(GIVEN RECORDS Opens)

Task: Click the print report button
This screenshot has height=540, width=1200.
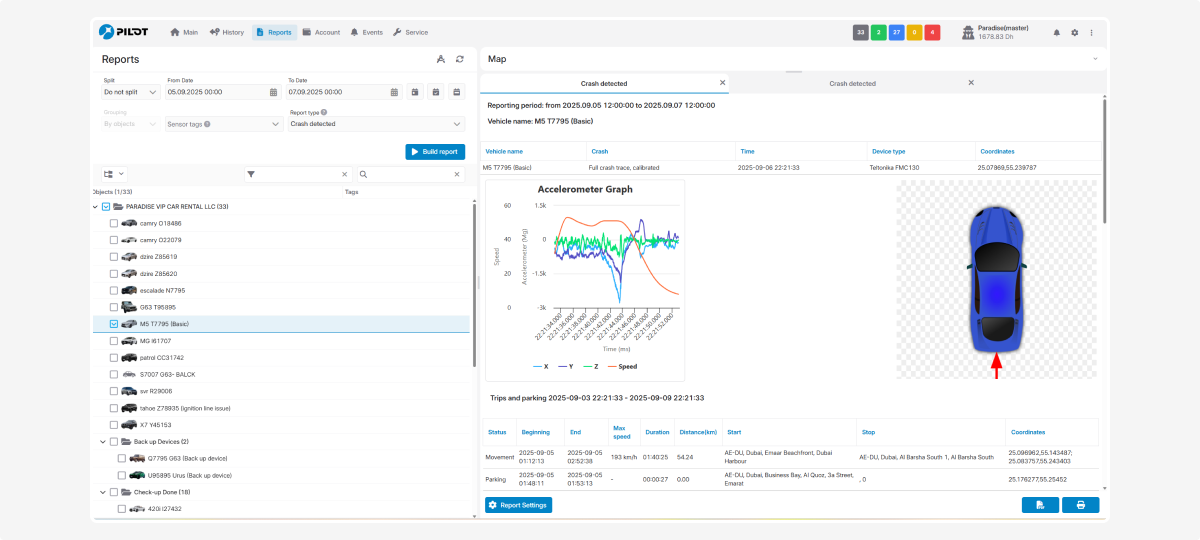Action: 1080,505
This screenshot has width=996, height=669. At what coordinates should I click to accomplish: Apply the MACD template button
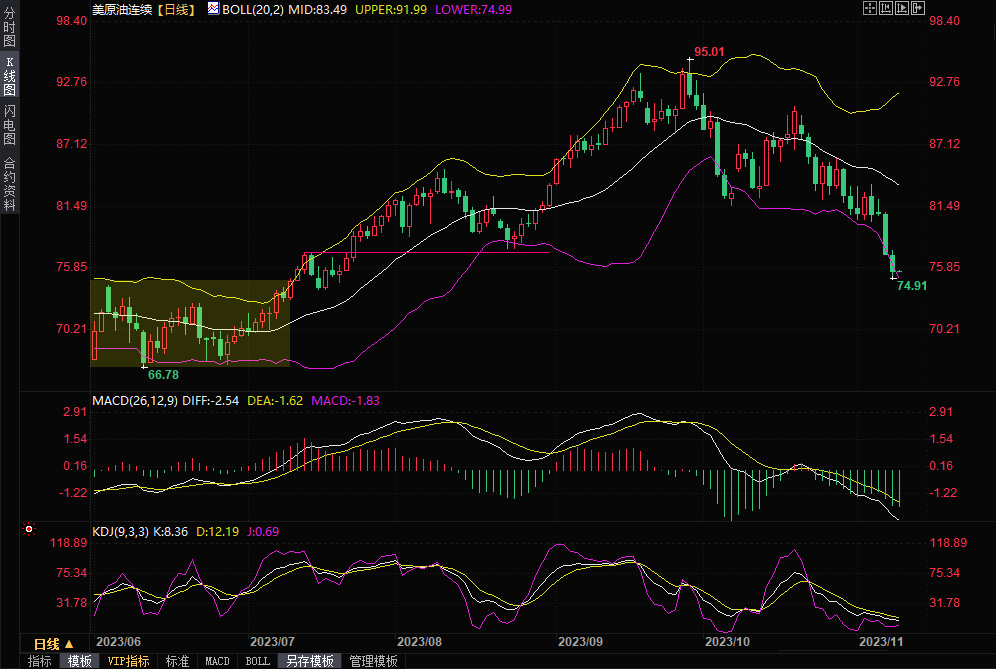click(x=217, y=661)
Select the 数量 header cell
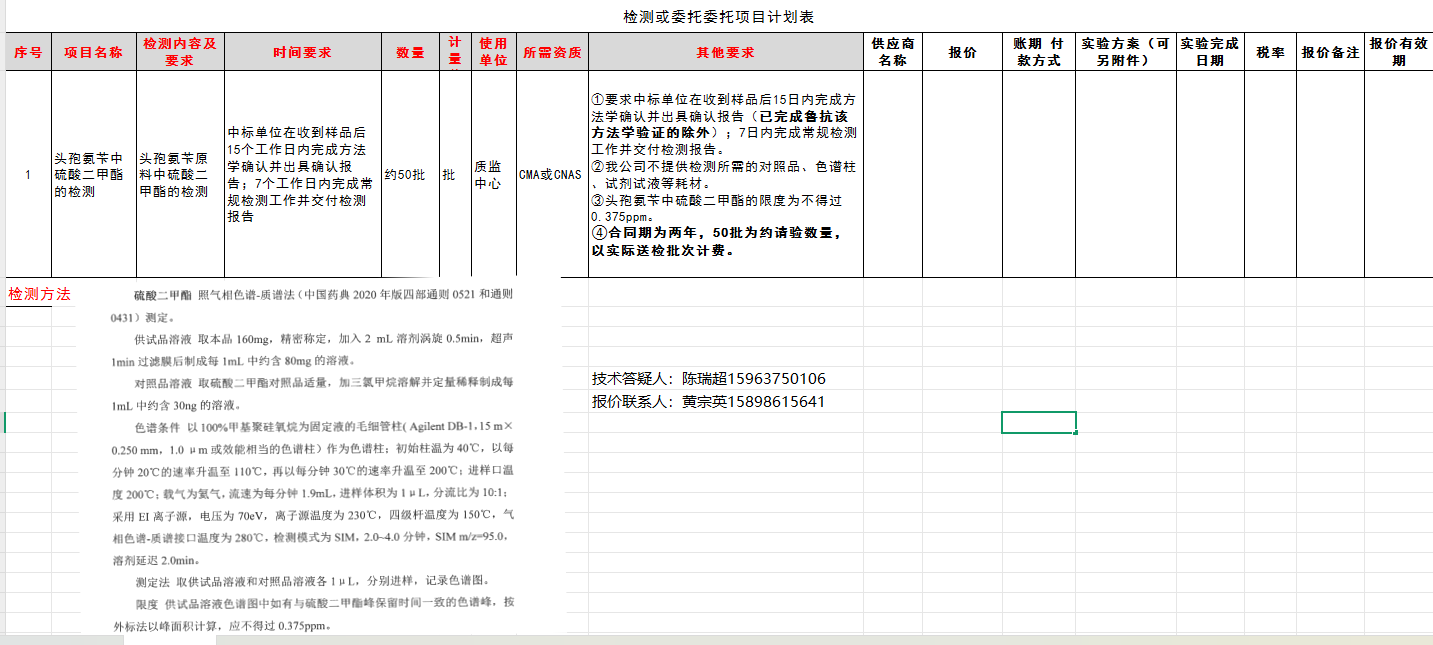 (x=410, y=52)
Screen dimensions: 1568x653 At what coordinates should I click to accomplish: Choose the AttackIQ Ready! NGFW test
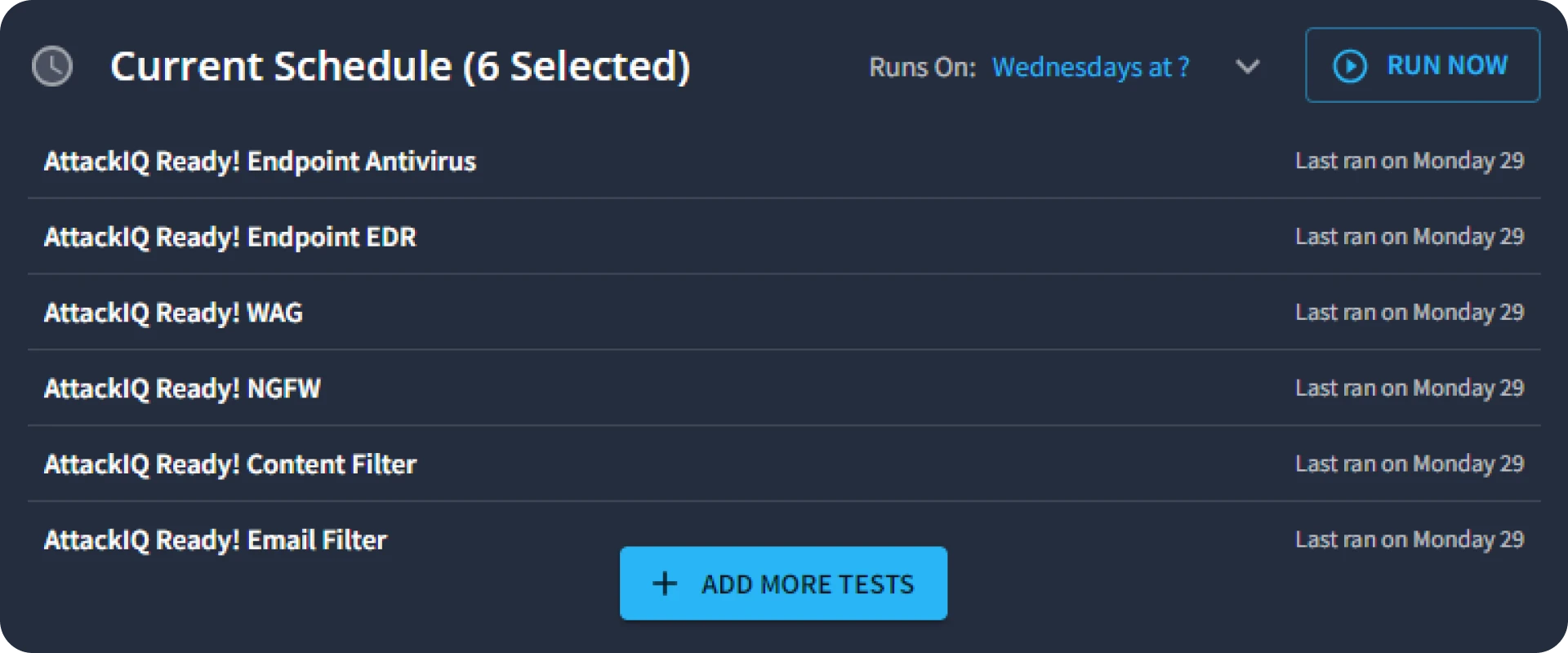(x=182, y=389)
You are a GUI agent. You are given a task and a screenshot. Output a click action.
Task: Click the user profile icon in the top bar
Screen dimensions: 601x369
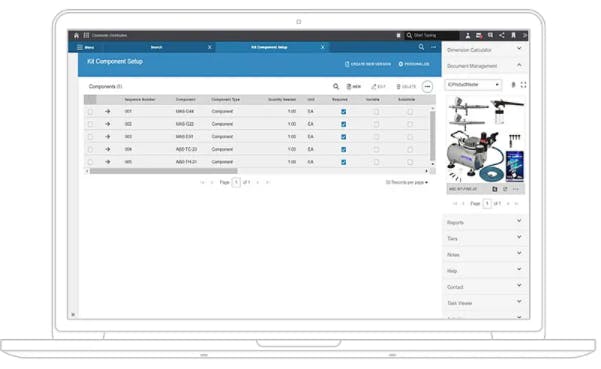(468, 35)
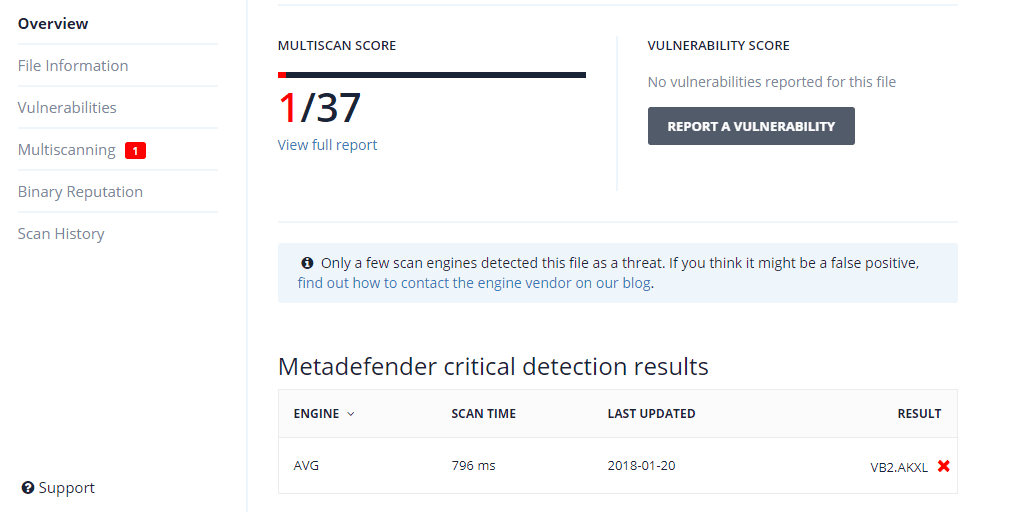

(GIVEN RECORDS Closes)

== YOUR INSTRUCTIONS ==
Would you mind returning each entry above word for word, skipping the images?

== SOLUTION BELOW ==
Task: Click the print report button
This screenshot has height=540, width=1200.
Action: 1080,505
This screenshot has width=996, height=669. At what coordinates should I click to accomplish: Apply the MACD template button
click(x=217, y=661)
Select the 数量 header cell
 (x=410, y=52)
Screen dimensions: 1568x653 At what coordinates should I click to accomplish: Choose the AttackIQ Ready! NGFW test
(x=182, y=389)
You are a GUI agent. You are given a task and a screenshot. Output a click action.
Task: Click the user profile icon in the top bar
Screen dimensions: 601x369
(468, 35)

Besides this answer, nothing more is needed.